The virtual biopsy prototype device can distinguish between healthy skin and different types of skin lesions and carcinomas.
The virtual biopsy prototype device can distinguish between healthy skin and different types of skin lesions and carcinomas.
Rutgers University

Using sound vibrations and pulses of near-infrared light, a Rutgers University scientist has developed a new “virtual biopsy” device that can quickly determine a skin lesion’s depth and potential malignancy without using a scalpel.

The ability to analyze a skin tumor non-invasively could make biopsies much less risky and distressing to patients, according to a report in Wiley Online Library. Currently, physicians who perform surgical biopsies often don’t know the extent of a lesion – and whether it will be necessary to refer the patient to a specialist for extensive tissue removal or plastic surgery – until surgery has already begun.

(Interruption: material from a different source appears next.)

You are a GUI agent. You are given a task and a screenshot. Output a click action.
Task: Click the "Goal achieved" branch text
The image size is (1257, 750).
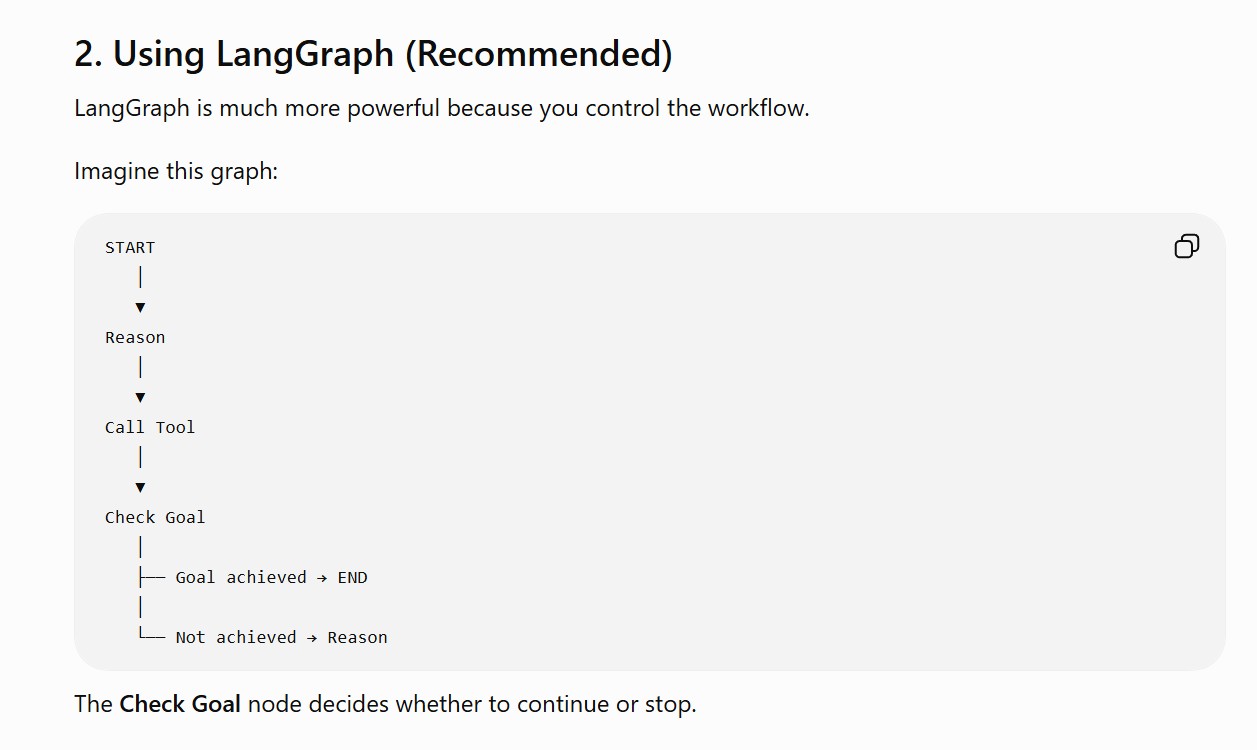pos(241,577)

The first-of-its-kind experimental procedure, called vibrational optical coherence tomography (VOCT), creates a 3-D map of the legion’s width and depth under the skin with a tiny laser diode. It also uses soundwaves to test the lesion’s density and stiffness since cancer cells are stiffer than healthy cells. An inch-long speaker applies audible soundwaves against the skin to measure the skin’s vibrations and determine whether the lesion is malignant.

“This procedure can be completed in 15 minutes with no discomfort to the patient, who feels no sensation from the light or the nearly inaudible sound. It’s a significant improvement over surgical biopsies, which are invasive, expensive and time consuming,” said lead researcher Frederick Silver, a professor of pathology and laboratory medicine at Rutgers Robert Wood Johnson Medical School.

The study found that a prototype VOCT device, which awaits FDA approval for large-scale testing, is able to accurately distinguish between healthy skin and different types of skin lesions and carcinomas. The researchers tested the device over six months on four skin excisions and on eight volunteers without skin lesions. Further studies are needed to fine-tune the device’s ability to identify a lesion’s borders and areas of greatest density and stiffness, which would allow physicians to remove tumors with minimally invasive surgery.

Ruchit Shah, who was a Rutgers doctoral candidate at biomedical engineering at the time of the study, and researchers at the Neigel Center for Cosmetic and Laser Surgery and Center for Advanced Eye Care, co-authored the study.